Anyone who has needed some quick help in another language knows the drill – just open up Google Translate. While we know it won’t be perfect, it’s better than nothing and has helped countless people communicate across linguistic and cultural divides. Despite its usefulness, there isn’t widespread adoption of machine translation technology across the museum industry.
In a world where Siri can set alarms, give us directions, and look things up, shouldn’t machine translation be better by now? How does machine translation work? Why are museums still using human translation? And most importantly, what happens when machine translation is good enough that museums and other arts enterprises can use it without human oversight?
This article explores how machine translation works and how it came to be in its current state, as well as how we evaluate state-of-the-art machine translation technology. Finally, this article examines how improvements in machine translation could disrupt and transform the museum industry.
How does machine translation work?
So, how does machine translation work? Underpinning machine translation is a field called natural language processing, or NLP for short. This area of study uses tools of computational linguistics combined with modern advances in computer science in order to “learn, understand, and produce human language content.” While NLP has progressed greatly since its inception, one foundational technique that is still used in some forms today is called “bag of words”, where all the words in a document are added up and each word’s frequency is calculated. This concept is a great illustration of many of the techniques used in NLP – counting words and calculating their relationship to other words within the same document or within a corpus of documents.
Two other concepts to highlight within NLP are part-of-speech tagging and named entity recognition. Part-of-speech tagging is a computational linguistics tool in which descriptors (the tags) are assigned to each word’s role within a sentence. This allows for semantic understanding of the role each word plays, which is critical to grokking the full meaning of a sentence.

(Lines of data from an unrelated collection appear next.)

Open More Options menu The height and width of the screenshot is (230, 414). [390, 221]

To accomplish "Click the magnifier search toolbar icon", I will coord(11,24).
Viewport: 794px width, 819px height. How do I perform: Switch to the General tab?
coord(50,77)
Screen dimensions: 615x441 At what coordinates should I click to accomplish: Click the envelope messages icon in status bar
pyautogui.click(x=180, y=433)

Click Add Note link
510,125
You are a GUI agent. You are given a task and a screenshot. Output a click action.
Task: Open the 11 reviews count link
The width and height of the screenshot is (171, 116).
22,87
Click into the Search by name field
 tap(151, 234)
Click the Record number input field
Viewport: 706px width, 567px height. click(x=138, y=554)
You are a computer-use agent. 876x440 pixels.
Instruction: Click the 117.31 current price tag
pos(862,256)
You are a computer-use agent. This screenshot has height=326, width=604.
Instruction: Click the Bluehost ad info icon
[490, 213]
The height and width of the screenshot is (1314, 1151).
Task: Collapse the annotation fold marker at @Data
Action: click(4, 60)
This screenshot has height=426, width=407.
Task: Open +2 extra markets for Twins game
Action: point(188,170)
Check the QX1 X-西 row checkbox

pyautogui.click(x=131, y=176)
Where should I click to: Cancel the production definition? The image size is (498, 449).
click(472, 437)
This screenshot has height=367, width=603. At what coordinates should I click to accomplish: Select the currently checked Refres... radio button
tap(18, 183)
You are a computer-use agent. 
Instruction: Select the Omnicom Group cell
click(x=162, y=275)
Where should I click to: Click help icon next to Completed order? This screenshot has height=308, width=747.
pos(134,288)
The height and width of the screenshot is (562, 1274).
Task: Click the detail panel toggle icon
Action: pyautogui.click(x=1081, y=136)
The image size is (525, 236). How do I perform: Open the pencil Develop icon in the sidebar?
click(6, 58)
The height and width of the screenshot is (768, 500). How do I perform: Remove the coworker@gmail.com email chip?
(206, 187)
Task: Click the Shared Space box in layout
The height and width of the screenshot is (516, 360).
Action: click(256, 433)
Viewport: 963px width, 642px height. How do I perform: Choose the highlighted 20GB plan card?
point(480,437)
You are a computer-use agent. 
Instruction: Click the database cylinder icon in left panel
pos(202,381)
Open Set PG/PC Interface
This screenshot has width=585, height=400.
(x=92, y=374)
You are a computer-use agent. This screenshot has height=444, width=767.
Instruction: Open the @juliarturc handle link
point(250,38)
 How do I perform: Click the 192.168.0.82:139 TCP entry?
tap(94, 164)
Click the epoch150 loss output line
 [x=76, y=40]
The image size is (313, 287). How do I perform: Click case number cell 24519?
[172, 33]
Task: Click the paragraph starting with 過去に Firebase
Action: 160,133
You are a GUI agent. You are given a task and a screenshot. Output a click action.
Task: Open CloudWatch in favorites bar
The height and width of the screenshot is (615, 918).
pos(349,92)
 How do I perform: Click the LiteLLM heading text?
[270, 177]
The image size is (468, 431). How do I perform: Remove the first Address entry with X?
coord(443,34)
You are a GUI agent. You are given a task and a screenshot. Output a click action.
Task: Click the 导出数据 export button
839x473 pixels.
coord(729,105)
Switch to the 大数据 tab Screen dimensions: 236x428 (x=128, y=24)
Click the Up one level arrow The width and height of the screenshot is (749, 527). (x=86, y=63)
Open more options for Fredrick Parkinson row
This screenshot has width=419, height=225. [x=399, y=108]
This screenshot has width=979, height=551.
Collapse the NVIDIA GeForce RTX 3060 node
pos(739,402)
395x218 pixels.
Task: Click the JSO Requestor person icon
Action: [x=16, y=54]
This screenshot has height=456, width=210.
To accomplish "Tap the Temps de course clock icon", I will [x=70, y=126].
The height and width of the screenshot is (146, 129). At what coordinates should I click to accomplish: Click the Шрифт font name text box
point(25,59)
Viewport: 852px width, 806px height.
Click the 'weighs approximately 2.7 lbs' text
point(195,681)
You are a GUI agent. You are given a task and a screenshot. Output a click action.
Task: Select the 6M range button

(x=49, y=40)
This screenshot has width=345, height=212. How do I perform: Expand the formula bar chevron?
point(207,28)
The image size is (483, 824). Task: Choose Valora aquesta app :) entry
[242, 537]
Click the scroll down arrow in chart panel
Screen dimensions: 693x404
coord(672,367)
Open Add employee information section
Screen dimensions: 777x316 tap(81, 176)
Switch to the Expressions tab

Another important concept in NLP is named entity recognition, which is when a word or phrase that contains important information is identified and categorized. We need to be able to differentiate a name or location as distinct from an ordinary noun or pronoun to understand a sentence, and named entity recognition allows for that.
The techniques described above offer a window into how the field of natural language processing works and are illustrative of concepts integral to machine translation. Machine translation historically used statistical learning techniques similar to those described above. Launched in April 2006, Google Translate used a corpus of billions of words in both the origin and target languages to help craft computer-generated translations. While it is not the only company offering cutting-edge translation technology, Google has been an industry leader for many years.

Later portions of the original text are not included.